[begin Supplied text]

Iceland is paradise for nature and outdoor lovers with an astonishing variety in stunning landscapes. Where else in one place can you find 800 hot springs, 10,000 waterfalls, 35 active volcanoes, the Northern Lights and Europe’s largest glacier?
Iceland’s scenic coastline is dotted with more than a hundred gorgeous fjords, many with green, fertile valleys. But what is a fjord exactly? Geologically, a fjord is a long, narrow inlet with steep sides or cliffs, created in a valley carved by glacial activity. In Iceland during the Ice Age, massive glaciers carved out the plunging fjords which cut into the coastline on the north, east and west and created razor sharp mountain ridges.
The closest fjord to the capital city of Reykjavik is Hvalfjordur, or Whale Fjord, which isn’t named for any marine mammals you’ll spot there but rather for a wonderful folkloric legend about the red hat wearing whale Raudhofdi. This picturesque fjord makes for a wonderful drive (62 km / 39 mi) revealing mountainous landscapes and rural scenery.

[end Supplied text]

**Problems to solve:**
- A) Answer these from the text on Iceland's landscapes:
(i) How many active volcanoes does it say Iceland has?
(ii) What carved out Iceland's fjords, and when?
(iii) Which fjord is closest to Reykjavik, and how long is the drive it offers?
- B) Carry on the text about Iceland's landscapes and fjords, starting right after its last sentence.

[begin Given entries]

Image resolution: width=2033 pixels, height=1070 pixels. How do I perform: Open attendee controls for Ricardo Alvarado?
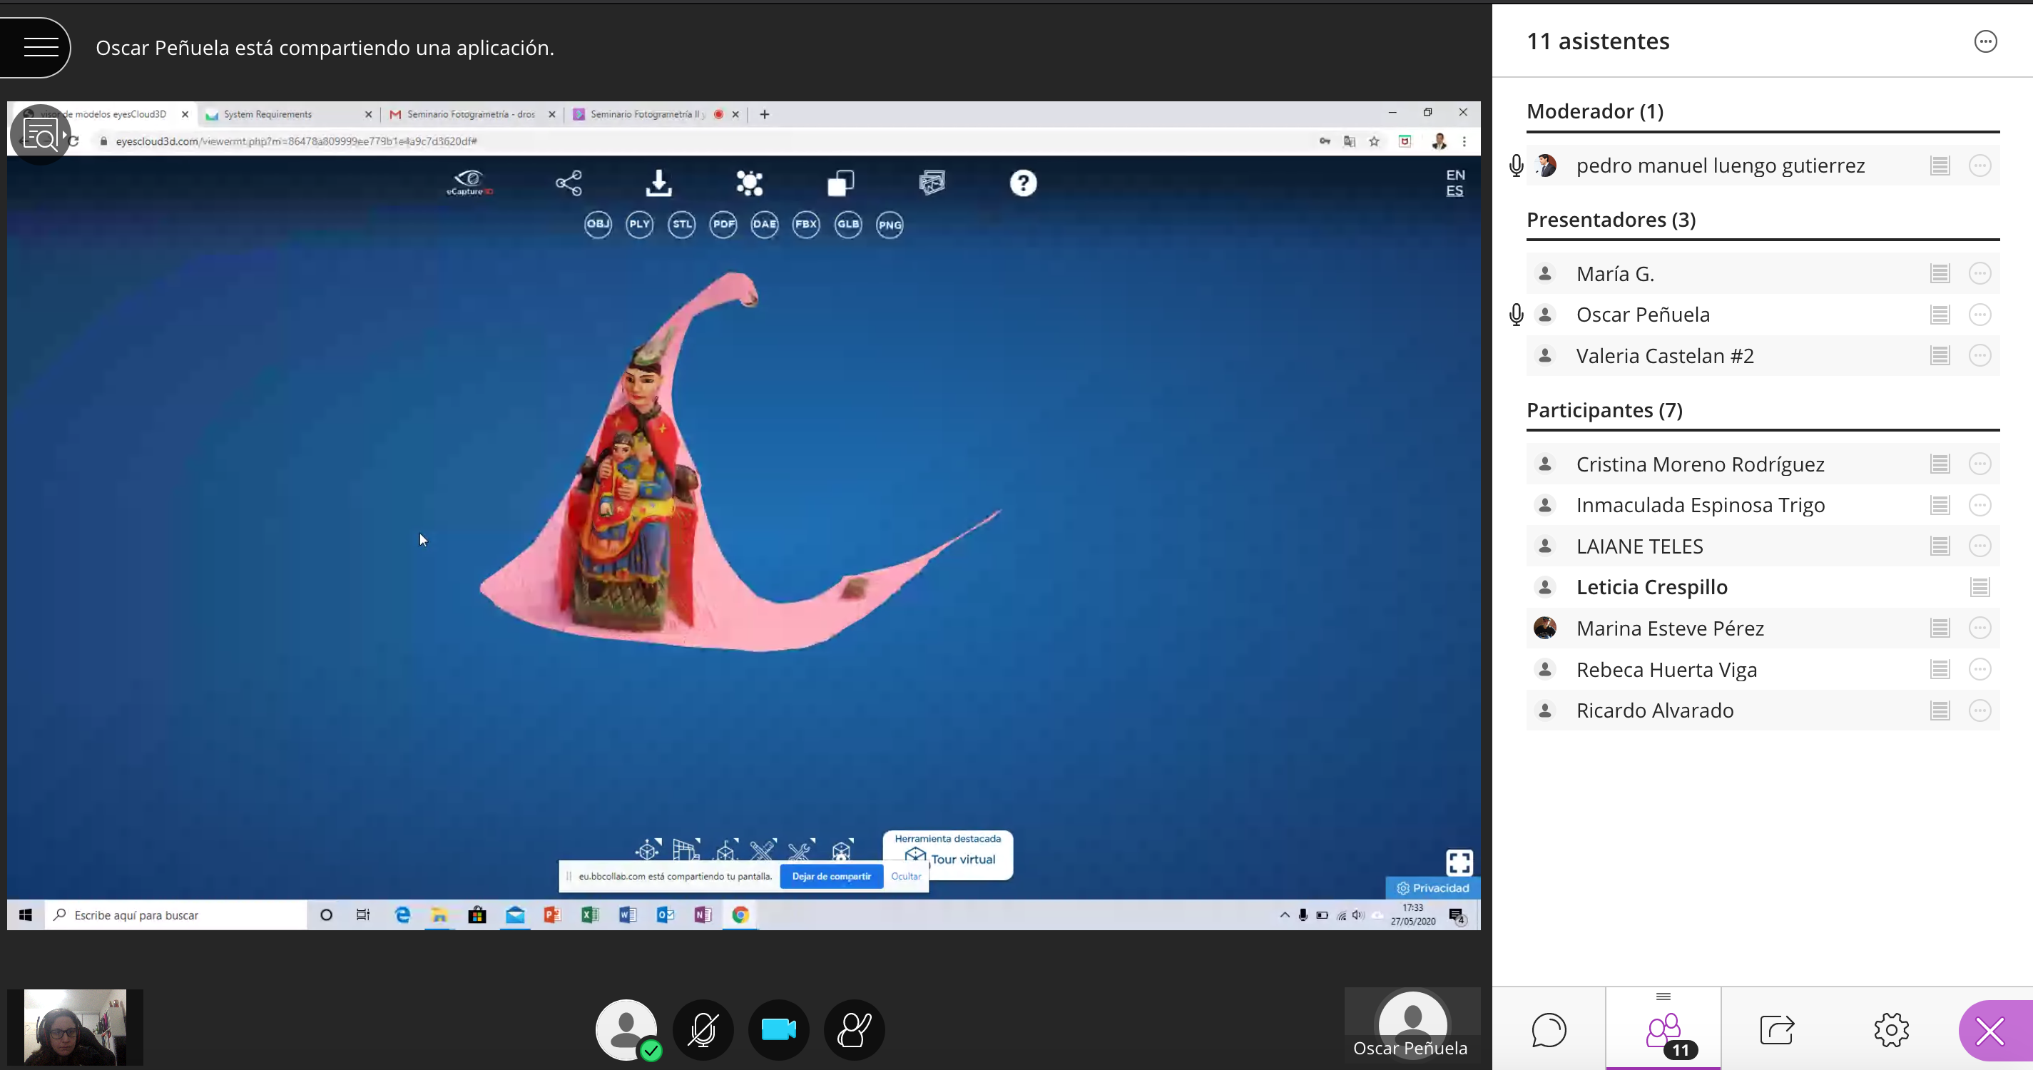tap(1979, 711)
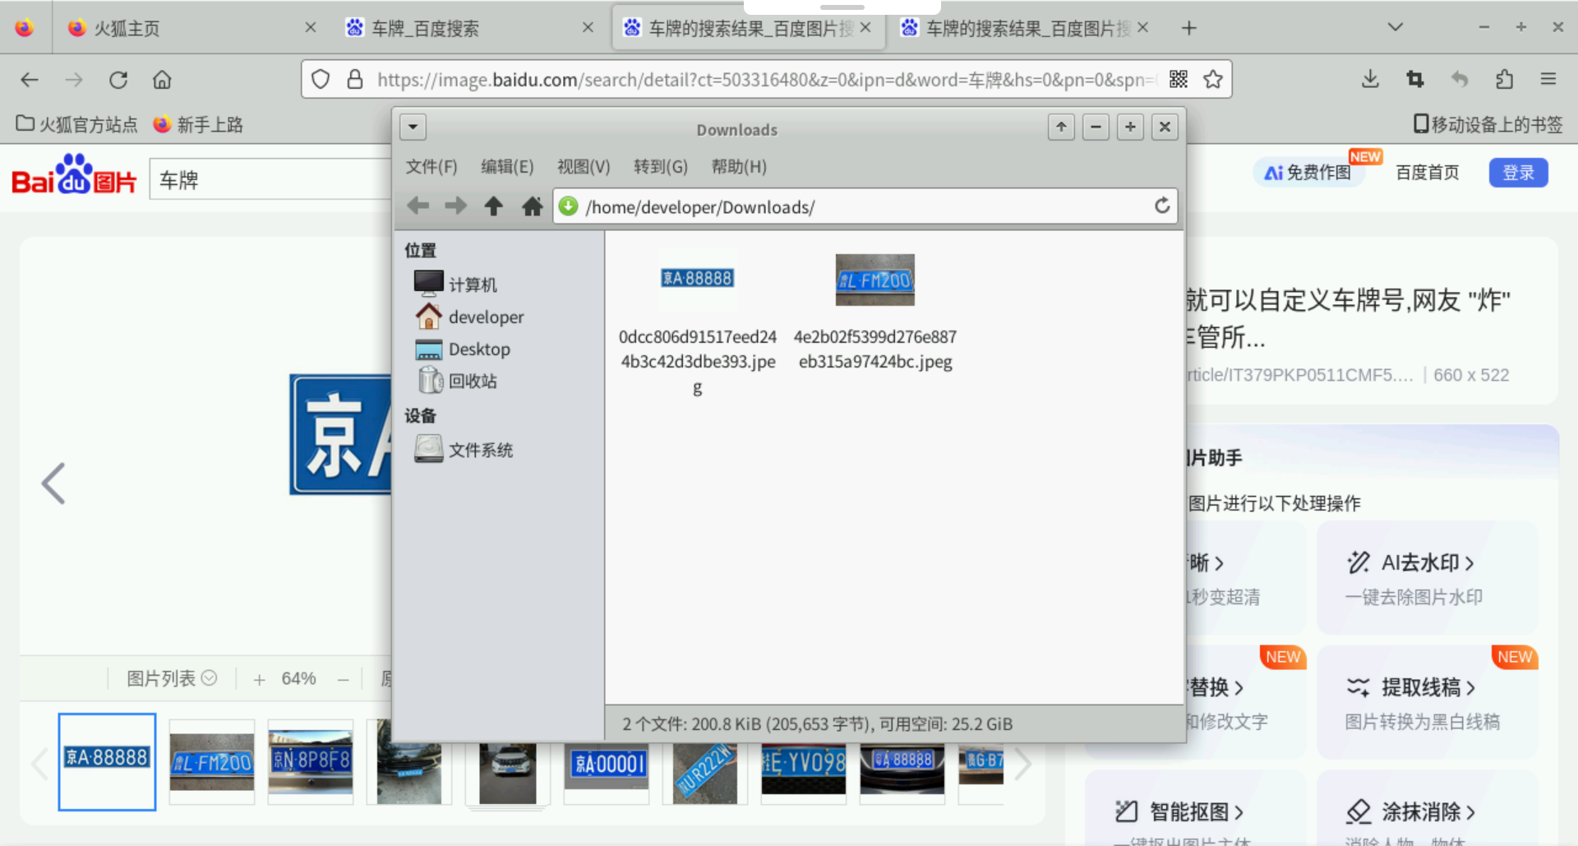The image size is (1578, 846).
Task: Refresh the Downloads folder view
Action: click(1161, 206)
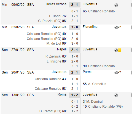132x114 pixels.
Task: Open the Roma team link
Action: [x=62, y=94]
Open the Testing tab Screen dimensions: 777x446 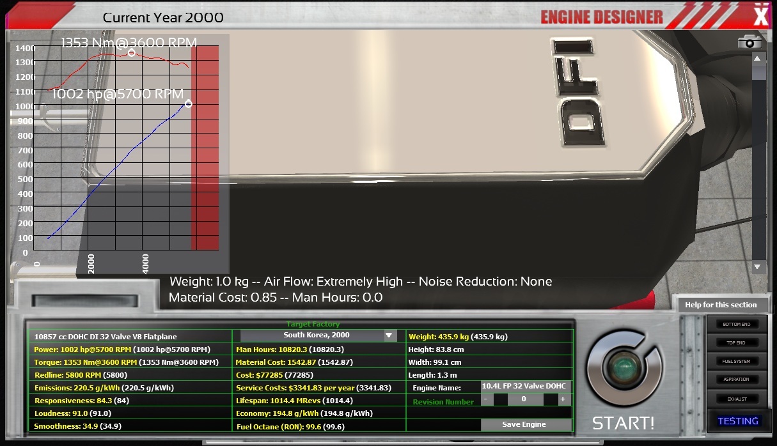[738, 421]
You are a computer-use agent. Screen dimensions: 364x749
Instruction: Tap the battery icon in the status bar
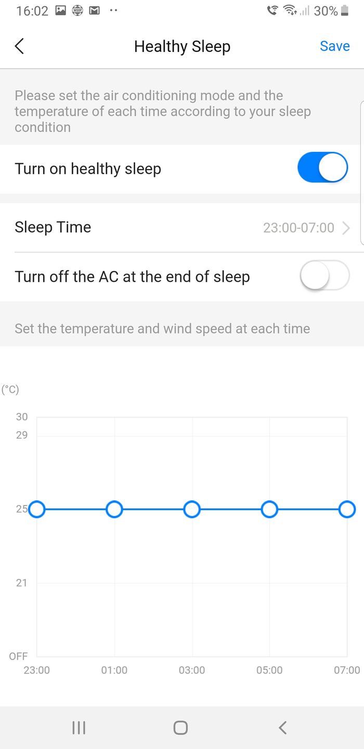click(344, 10)
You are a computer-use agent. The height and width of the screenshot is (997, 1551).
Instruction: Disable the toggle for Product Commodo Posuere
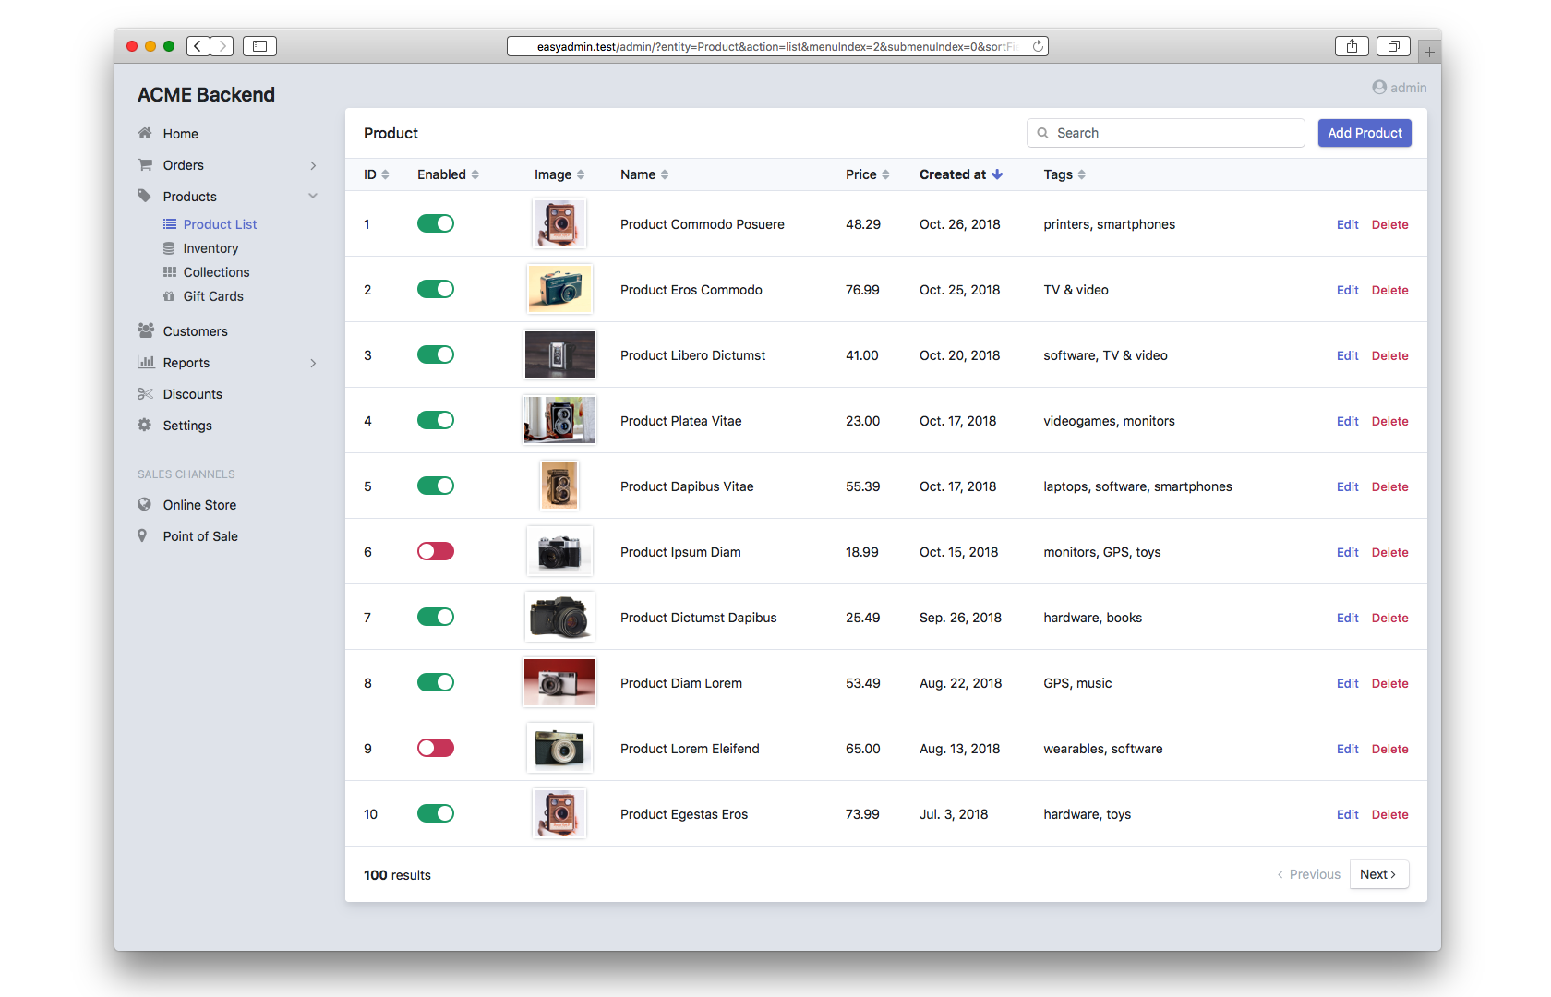coord(436,223)
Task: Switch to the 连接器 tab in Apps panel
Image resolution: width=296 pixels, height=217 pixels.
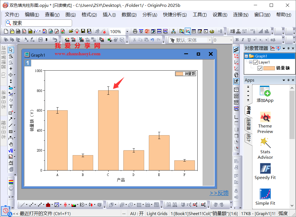Action: [248, 124]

[end Given entries]

**Task-by-task outputs:**
- A)
(i) 35
(ii) Massive glaciers carved them out during the Ice Age.
(iii) Hvalfjordur (Whale Fjord); the drive is 62 km / 39 mi.

- B)
The East Fjords are one of the oldest regions of Iceland, shaped by glacial action in the Ice Age where magma chambers that had been 3 kilometers (1.8 mi) underneath the surface where uncovered to reveal beautiful rock formations. This area has a magnificent landscape of long, narrow fjords and steep mountains with jagged peaks. The East Fjords have many natural harbors with flourishing fishing villages that are accessible by boat or car. Some of the more remote fjords are mostly uninhabited and can only be reached by hiking tours throughout the deserted regions of high mountain ridges and verdant valleys.
The Westfjords are sparsely populated, remote and relatively inaccessible with whole areas that are deserted, creating natural reserves of beauty and fertility unknown elsewhere in Iceland. The region offers Iceland’s most dramatic fjords with rough and steep mountain slopes and brilliant blue seas. It is a favorite area for extreme sports such as heli-skiing and has some of the country’s best hiking, particularly at Hornstrandir nature reserve and the dramatic cliffs at Latrabjarg with millions of breeding sea birds.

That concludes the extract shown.